Un editor prometedor que termina decepcionando
Para empezar, Google Antigravity parecía una alternativa potente para el desarrollo con IA en Linux. Sin embargo, tras varias jornadas de trabajo intensivo, los problemas de rendimiento han resultado demasiado graves. Además, los bloqueos del sistema ocurren incluso cuando los recursos parecen normales. Por eso, esta crítica analiza por qué el editor sigue siendo un riesgo para la estabilidad del sistema.
Un letargo sistemático que arruina la experiencia
En primer lugar, el comportamiento del sistema al cerrar Antigravity es siempre el mismo. Durante las primeras horas todo funciona con normalidad. Aun así, cuando el usuario cierra el editor, el equipo entra en un letargo profundo. Debido a esto, el cursor apenas responde y las aplicaciones tardan varios segundos en abrirse. Finalmente, el apagado se retrasa más de lo habitual, mostrando que algo interno ha fallado de forma grave.

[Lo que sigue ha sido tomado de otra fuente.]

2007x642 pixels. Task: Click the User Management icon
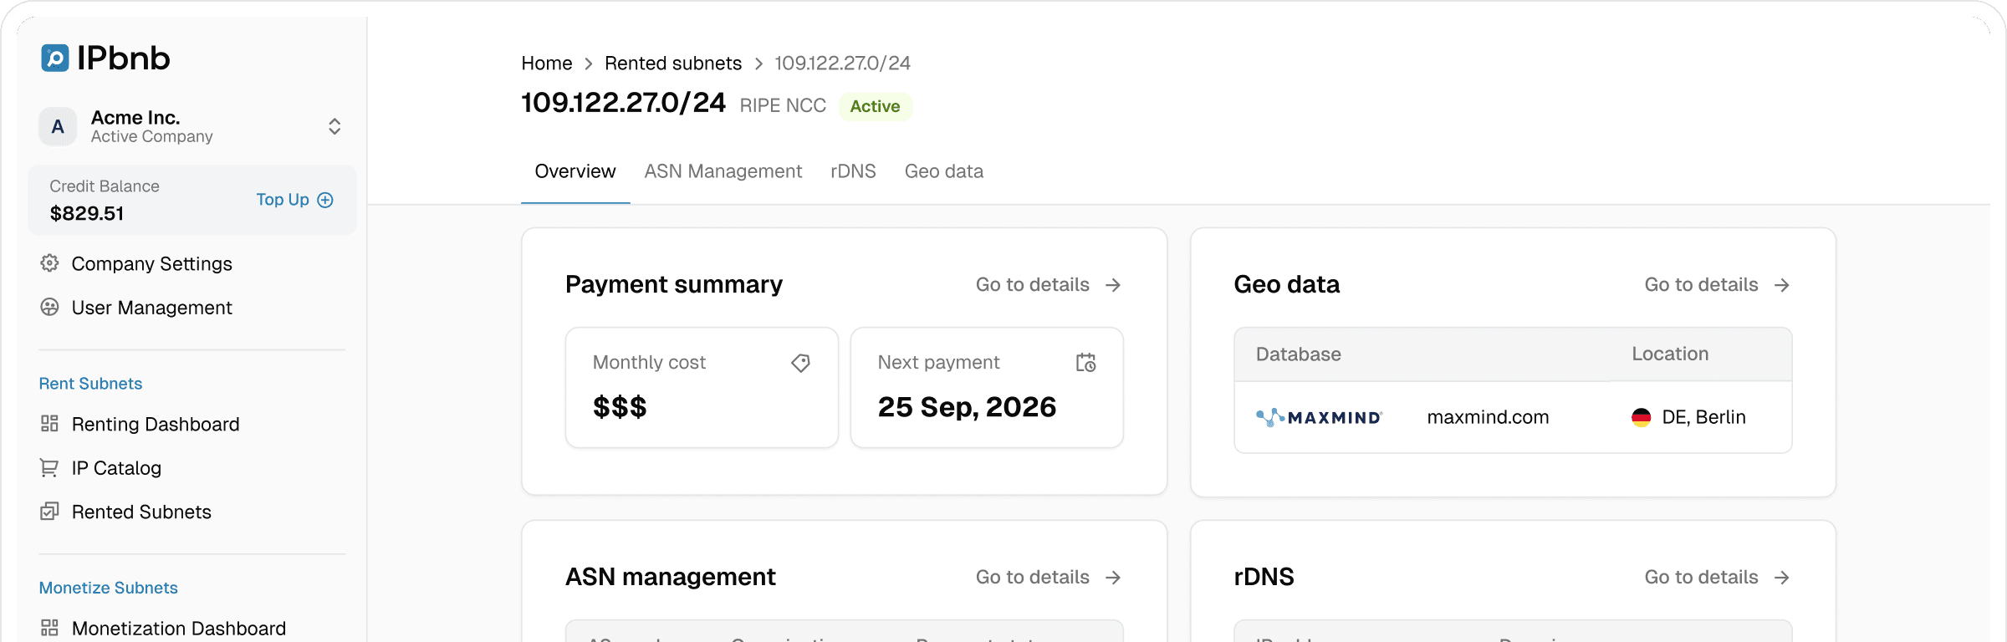tap(49, 308)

Dirty pages: el origen técnico… pero no la solución real
Para entender el problema, conviene revisar el funcionamiento de las dirty pages. Por un lado, Linux almacena en RAM los datos que deben escribirse al disco. Por otro lado, Antigravity produce una cantidad exagerada de escrituras temporales. Por eso, el sistema acumula varios gigabytes de dirty pages tras unas horas de trabajo. Aunque esto explica el letargo, no resuelve lo que ocurre después.
Ajustar los parámetros del kernel no evita el bloqueo
A continuación se aplicaron todos los ajustes recomendados. Se redujo vm.dirty_ratio para limitar la acumulación. También se ajustó vm.dirty_background_ratio para forzar escrituras más frecuentes. Además, se monitorizó el sistema durante varias sesiones largas. Sin embargo, el problema persistió. Aunque el sistema acumula menos datos, el bloqueo aparece igual cuando Antigravity sincroniza su estado interno.

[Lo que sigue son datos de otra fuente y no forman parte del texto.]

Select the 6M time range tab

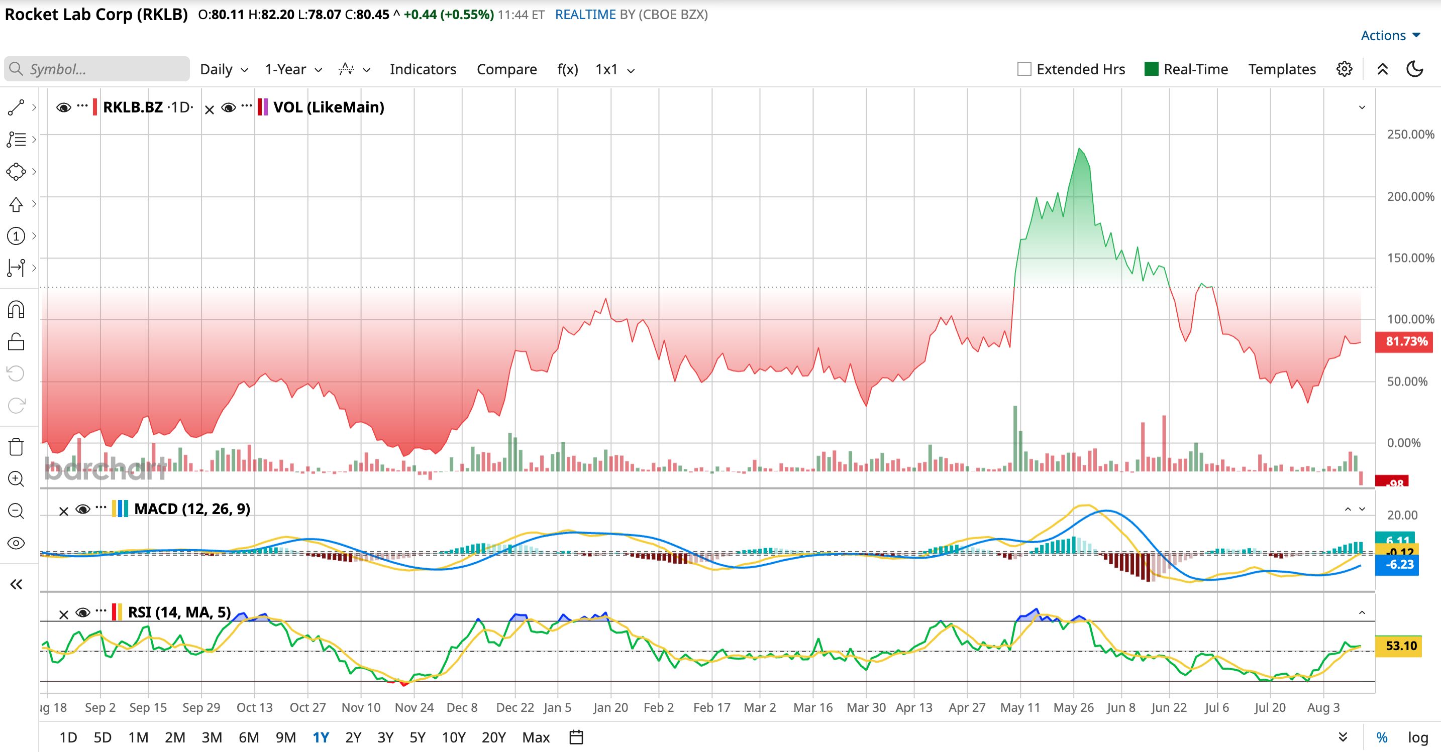point(248,737)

Un problema más profundo que afecta al subsistema de I/O
Luego se observó que el letargo sigue ocurriendo aunque las dirty pages sean menores. En cada cierre, el editor dispara un proceso de sincronización que bloquea el disco. Debido a esto, el load average sube de forma drástica. Como resultado, el sistema entra en I/O wait continuo. Además, la interfaz gráfica se congela durante varios minutos. Por todo esto, el problema no es solo la cantidad de datos, sino cómo Antigravity gestiona su escritura final.
Comportamientos cuestionables que agravan la situación
Además del problema de rendimiento, Antigravity presenta comportamientos que generan dudas. En varias ocasiones solicita claves SSH sin acción del usuario. También realiza análisis y operaciones de Git sin permiso explícito. Igualmente, crea una cantidad desproporcionada de archivos temporales. Por eso, aunque sea un editor prometedor, su diseño actual resulta poco adecuado para equipos Linux que buscan estabilidad.

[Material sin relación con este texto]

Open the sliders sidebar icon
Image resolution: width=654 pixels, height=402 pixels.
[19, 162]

Las alternativas funcionan mejor en entornos reales
Después de varias pruebas, resulta evidente que Antigravity no está listo para un entorno profesional. Mientras tanto, otras herramientas funcionan sin generar problemas. VS Code mantiene un rendimiento estable. Cursor gestiona la IA sin bloquear el sistema. Codeium ofrece asistencia rápida sin saturar el disco. Debido a esto, elegir Antigravity supone aceptar un riesgo innecesario para el desarrollo diario.
Conclusión: un editor con potencial, pero inusable en Linux hoy por hoy
En conclusión, Google Antigravity ofrece ideas interesantes, pero su impacto negativo en Linux es demasiado grande. Aunque se han aplicado ajustes avanzados del kernel, el letargo persiste. Además, el editor sigue realizando operaciones agresivas que saturan el sistema. Por todo ello, la experiencia final resulta frustrante e improductiva. Hasta que los desarrolladores solucionen estos problemas, Antigravity no debería usarse en entornos Linux que requieran estabilidad.